## [EXERCISE PROMPT]
In full and without alteration, write out the lines below.

*** DATA EXTRACT ***

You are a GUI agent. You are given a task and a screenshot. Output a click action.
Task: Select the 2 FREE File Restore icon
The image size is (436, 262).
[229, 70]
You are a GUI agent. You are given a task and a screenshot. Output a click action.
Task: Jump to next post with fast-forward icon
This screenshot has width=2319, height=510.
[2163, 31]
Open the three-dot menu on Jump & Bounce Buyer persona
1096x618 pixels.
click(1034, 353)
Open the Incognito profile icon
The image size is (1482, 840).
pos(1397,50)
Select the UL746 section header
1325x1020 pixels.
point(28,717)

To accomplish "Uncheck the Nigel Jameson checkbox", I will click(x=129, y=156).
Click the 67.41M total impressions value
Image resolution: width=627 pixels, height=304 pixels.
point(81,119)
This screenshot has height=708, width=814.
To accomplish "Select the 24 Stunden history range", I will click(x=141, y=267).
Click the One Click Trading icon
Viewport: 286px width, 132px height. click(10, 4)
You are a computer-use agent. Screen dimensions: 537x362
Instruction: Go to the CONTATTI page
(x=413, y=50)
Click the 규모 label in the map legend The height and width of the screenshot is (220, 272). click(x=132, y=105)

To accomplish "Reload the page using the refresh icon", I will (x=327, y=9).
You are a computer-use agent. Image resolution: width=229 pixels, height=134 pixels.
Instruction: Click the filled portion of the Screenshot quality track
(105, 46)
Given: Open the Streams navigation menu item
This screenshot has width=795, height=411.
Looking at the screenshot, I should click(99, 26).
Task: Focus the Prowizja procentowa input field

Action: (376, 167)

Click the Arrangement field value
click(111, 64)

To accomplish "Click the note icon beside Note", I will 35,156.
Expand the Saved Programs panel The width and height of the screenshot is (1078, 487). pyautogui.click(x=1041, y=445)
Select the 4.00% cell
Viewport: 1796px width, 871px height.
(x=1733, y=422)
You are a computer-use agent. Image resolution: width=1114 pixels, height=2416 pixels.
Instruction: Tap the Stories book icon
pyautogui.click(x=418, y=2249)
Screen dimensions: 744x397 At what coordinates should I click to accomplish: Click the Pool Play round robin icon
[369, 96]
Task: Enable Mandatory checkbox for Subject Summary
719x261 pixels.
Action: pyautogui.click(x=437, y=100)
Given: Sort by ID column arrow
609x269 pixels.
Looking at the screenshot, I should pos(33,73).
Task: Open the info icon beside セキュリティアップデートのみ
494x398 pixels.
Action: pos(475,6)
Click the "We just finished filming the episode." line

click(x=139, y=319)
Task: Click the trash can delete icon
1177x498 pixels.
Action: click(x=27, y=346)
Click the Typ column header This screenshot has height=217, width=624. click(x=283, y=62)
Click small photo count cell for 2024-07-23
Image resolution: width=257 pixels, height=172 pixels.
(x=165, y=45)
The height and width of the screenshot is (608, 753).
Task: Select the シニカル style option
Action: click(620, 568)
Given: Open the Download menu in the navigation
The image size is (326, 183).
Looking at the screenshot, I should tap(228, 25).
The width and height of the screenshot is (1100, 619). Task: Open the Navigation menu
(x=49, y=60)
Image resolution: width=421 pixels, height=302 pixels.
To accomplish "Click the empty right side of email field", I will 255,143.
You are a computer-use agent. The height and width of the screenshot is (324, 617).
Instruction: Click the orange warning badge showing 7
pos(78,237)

*** End of DATA EXTRACT ***

## [ANSWER SECTION]
You are a GUI agent. You are given a task and a screenshot. Output a click action.
Task: Select the 2 FREE File Restore icon
The image size is (436, 262).
[229, 70]
You are a GUI agent. You are given a task and a screenshot. Output a click action.
Task: Jump to next post with fast-forward icon
This screenshot has width=2319, height=510.
[2163, 31]
Open the three-dot menu on Jump & Bounce Buyer persona
1096x618 pixels.
click(1034, 353)
Open the Incognito profile icon
The image size is (1482, 840).
pos(1397,50)
Select the UL746 section header
1325x1020 pixels.
point(28,717)

To accomplish "Uncheck the Nigel Jameson checkbox", I will click(x=129, y=156).
Click the 67.41M total impressions value
Image resolution: width=627 pixels, height=304 pixels.
point(81,119)
This screenshot has height=708, width=814.
To accomplish "Select the 24 Stunden history range", I will click(x=141, y=267).
Click the One Click Trading icon
Viewport: 286px width, 132px height. click(10, 4)
You are a computer-use agent. Screen dimensions: 537x362
Instruction: Go to the CONTATTI page
(x=413, y=50)
Click the 규모 label in the map legend The height and width of the screenshot is (220, 272). click(x=132, y=105)

To accomplish "Reload the page using the refresh icon", I will (x=327, y=9).
You are a computer-use agent. Image resolution: width=229 pixels, height=134 pixels.
Instruction: Click the filled portion of the Screenshot quality track
(105, 46)
Given: Open the Streams navigation menu item
This screenshot has width=795, height=411.
Looking at the screenshot, I should click(99, 26).
Task: Focus the Prowizja procentowa input field

Action: (376, 167)

Click the Arrangement field value
click(111, 64)

To accomplish "Click the note icon beside Note", I will 35,156.
Expand the Saved Programs panel The width and height of the screenshot is (1078, 487). pyautogui.click(x=1041, y=445)
Select the 4.00% cell
Viewport: 1796px width, 871px height.
(x=1733, y=422)
You are a computer-use agent. Image resolution: width=1114 pixels, height=2416 pixels.
Instruction: Tap the Stories book icon
pyautogui.click(x=418, y=2249)
Screen dimensions: 744x397 At what coordinates should I click to accomplish: Click the Pool Play round robin icon
[369, 96]
Task: Enable Mandatory checkbox for Subject Summary
719x261 pixels.
Action: pyautogui.click(x=437, y=100)
Given: Sort by ID column arrow
609x269 pixels.
Looking at the screenshot, I should pos(33,73).
Task: Open the info icon beside セキュリティアップデートのみ
494x398 pixels.
Action: pos(475,6)
Click the "We just finished filming the episode." line

click(x=139, y=319)
Task: Click the trash can delete icon
1177x498 pixels.
Action: click(x=27, y=346)
Click the Typ column header This screenshot has height=217, width=624. click(x=283, y=62)
Click small photo count cell for 2024-07-23
Image resolution: width=257 pixels, height=172 pixels.
(x=165, y=45)
The height and width of the screenshot is (608, 753).
Task: Select the シニカル style option
Action: click(620, 568)
Given: Open the Download menu in the navigation
The image size is (326, 183).
Looking at the screenshot, I should tap(228, 25).
The width and height of the screenshot is (1100, 619). Task: Open the Navigation menu
(x=49, y=60)
Image resolution: width=421 pixels, height=302 pixels.
To accomplish "Click the empty right side of email field", I will 255,143.
You are a computer-use agent. The height and width of the screenshot is (324, 617).
Instruction: Click the orange warning badge showing 7
pos(78,237)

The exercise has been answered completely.